1894年(明治27年)8月2日 - 1935年(昭和10年)3月20日)は大正期〜昭和初期の日本画家である。本名は蒔田 栄一(まきた えいいち)。


1894年(明治27年)8月2日、東京浅草に生まれる。従来の日本画にはなかった徹底した写実、細密描写からやがて代表作「炎舞」のような象徴的・装飾的表現へと進んだ。長くない生涯に多くの名作を残し、「名樹散椿」(めいじゅちりつばき)は昭和期の美術品として最初に重要文化財に指定された。1935年(昭和10年)3月20日腸チフスにより急逝。40歳没。

明治・大正・昭和期の画家は短命な人が多かったですが、速水御舟もその例に漏れません。
彼は同時代の画家の中で、今村紫紅に強く惹かれ、今村を囲む「紅児会」に加入します。

http://d.hatena.ne.jp/iirei/20101117#1289949067

今村紫紅:もう一つの風神雷神図屏風


でも、今村もたった35歳で亡くなってしまい、御舟は独歩の道を歩きます。


彼の初期の作品から一つ挙げると、「小春」。御舟15歳の時の作品。1910年(明治43年)に巽画会(たつみががい)に初出品した作品で、小春日和に思春期前の無邪気さを残す少女の姿を写した佳品。装飾性とともに、写実性も持っています。彼の場合、写実に徹する時期もあったと同時に、象徴に浸る時期もあって、一筋縄では画家の全体像がつかめません。いわば、ピカソに喩えられるでしょう。

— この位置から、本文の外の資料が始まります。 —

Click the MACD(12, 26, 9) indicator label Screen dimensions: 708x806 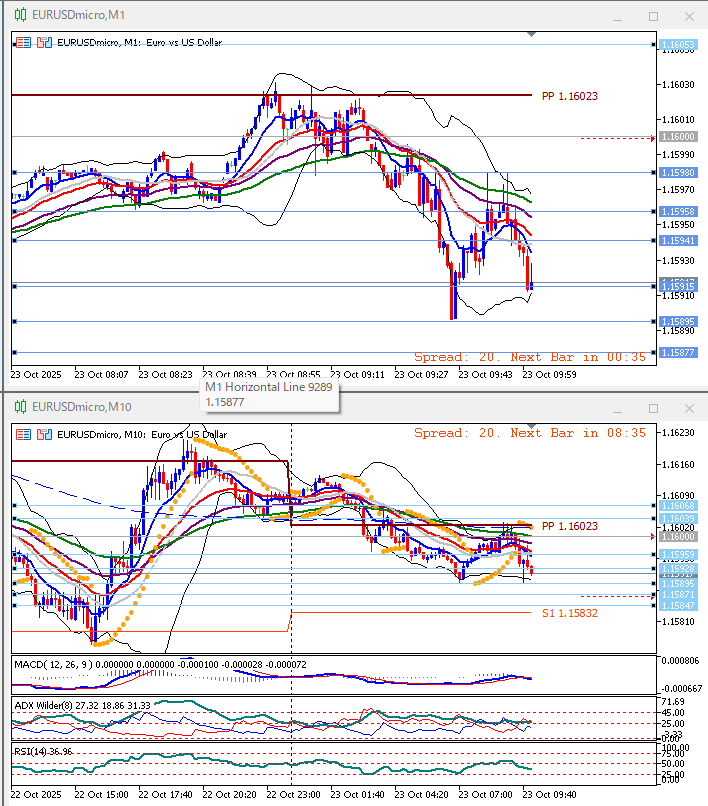tap(51, 664)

御舟の写実が確かなものであることの例証として、静物画「鍋島の皿に柘榴」(1921・大正10年)が挙げられます。柘榴や皿がスベスベしているように見えます。


 御舟本人の言葉で言えば「梯子(はしご)の頂上に登る勇気は貴い、更にそこから降りて来て、再び登り返す勇気を持つ者は更に貴い」・・・画風の固定化・陳腐化をなにより恐れ、常に新たな絵を目指す点、ピカソに似ているのです。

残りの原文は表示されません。